Former online retailer and delivery service

Kozmo.com was a venture capital–funded online company that promised free one-hour delivery of "videos, games, DVDs, music, mags, books, food, basics and more" and Starbucks coffee in several major cities in the United States. It was founded in March 1998 by young investment bankers Joseph Park and Yong Kang in New York City, and was out of business by April 2001. The company is often cited as an example of the dot-com bubble. In January 2013, the brand was bought by Yummy.com and announced that they would relaunch soon. In March 2018, Kozmo was relaunched as a warehouse club. The Kozmo.com website is offline as of July 2023.

==Model==
Kozmo had a business model built around the delivery of small purchased goods within an hour by bicycle, car, truck, or public transportation for no delivery fee. The model was criticized by some business analysts, who said that one-hour point-to-point delivery of small objects is extremely expensive and were skeptical that Kozmo could make a profit as long as it refused to charge delivery fees. The company countered in part that, in their target markets, savings due to not needing to rent space for retail stores would exceed delivery costs.

==History==
Kozmo.com's headquarters was in New York City. According to documents filed with the Securities and Exchange Commission, in 1999 the company had revenue of $3.5 million, with a resulting net loss of $26.3 million. The company had raised probably about $250 million, including $28 million from a group of investors in 1999 which included Flatiron, Oak and Chase and $60 million from Amazon.com in 2000. It had entered a five-year co-marketing agreement with Starbucks in February 2000, in which it agreed to pay Starbucks $150 million ($ in ) to promote its services inside the company's coffee shops. This included up to 500 Starbucks locations to host drop-boxes in-store for video returns. Kozmo.com ended its deal in March 2001 after paying out $15 million (~$ in ). In July 2000, at the height of its business, the company operated in Atlanta, Chicago, Houston, San Francisco, Seattle, Portland, Boston, New York, Washington, D.C., San Diego, and Los Angeles. Kozmo filed an IPO with Credit Suisse First Boston, but never went public.

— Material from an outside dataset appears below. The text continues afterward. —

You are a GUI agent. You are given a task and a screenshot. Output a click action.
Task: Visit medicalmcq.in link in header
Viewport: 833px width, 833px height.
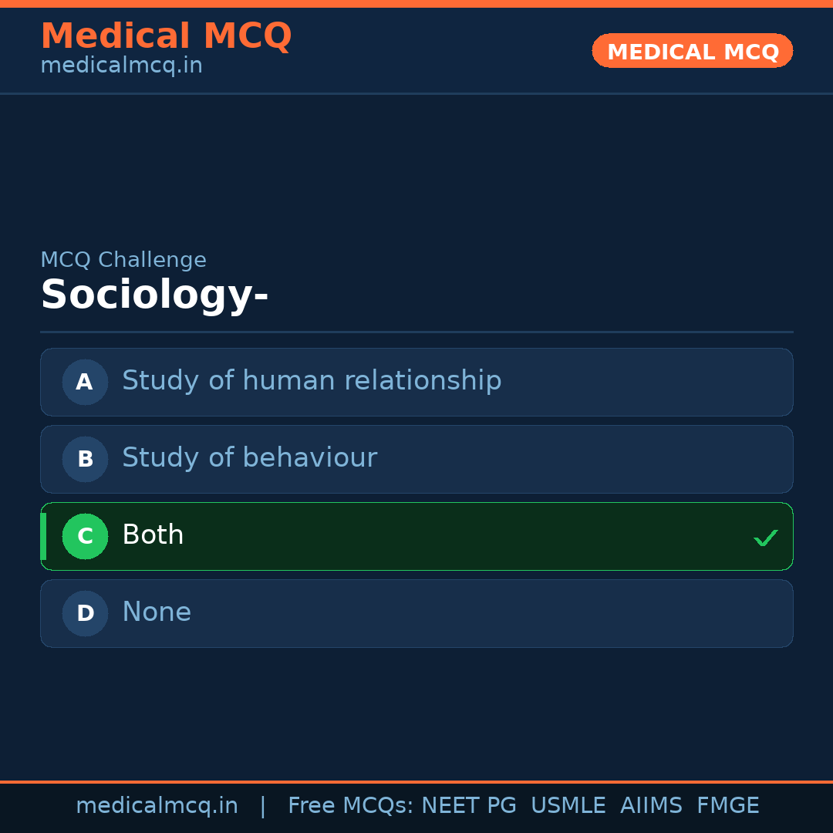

The company was the subject of an April 2000 report by MSNBC.com reporters Brock N. Meeks and Elliot Zaret claiming that Kozmo was redlining sections of the cities it served that were populated primarily by African Americans. Kozmo denied that race played any part in its decision on what zip codes to deliver to, saying it chose market areas based primarily on Internet penetration rates. The Equal Rights Center (ERC), the Washington, DC–based civil rights group referenced in the article, pursued the company about the allegations. Later in the year, the ERC announced a joint initiative with Kozmo and stated that "Kozmo's initial service area was not motivated by racial discrimination," and Kozmo committed $125,000 toward increased Internet availability for underserved communities.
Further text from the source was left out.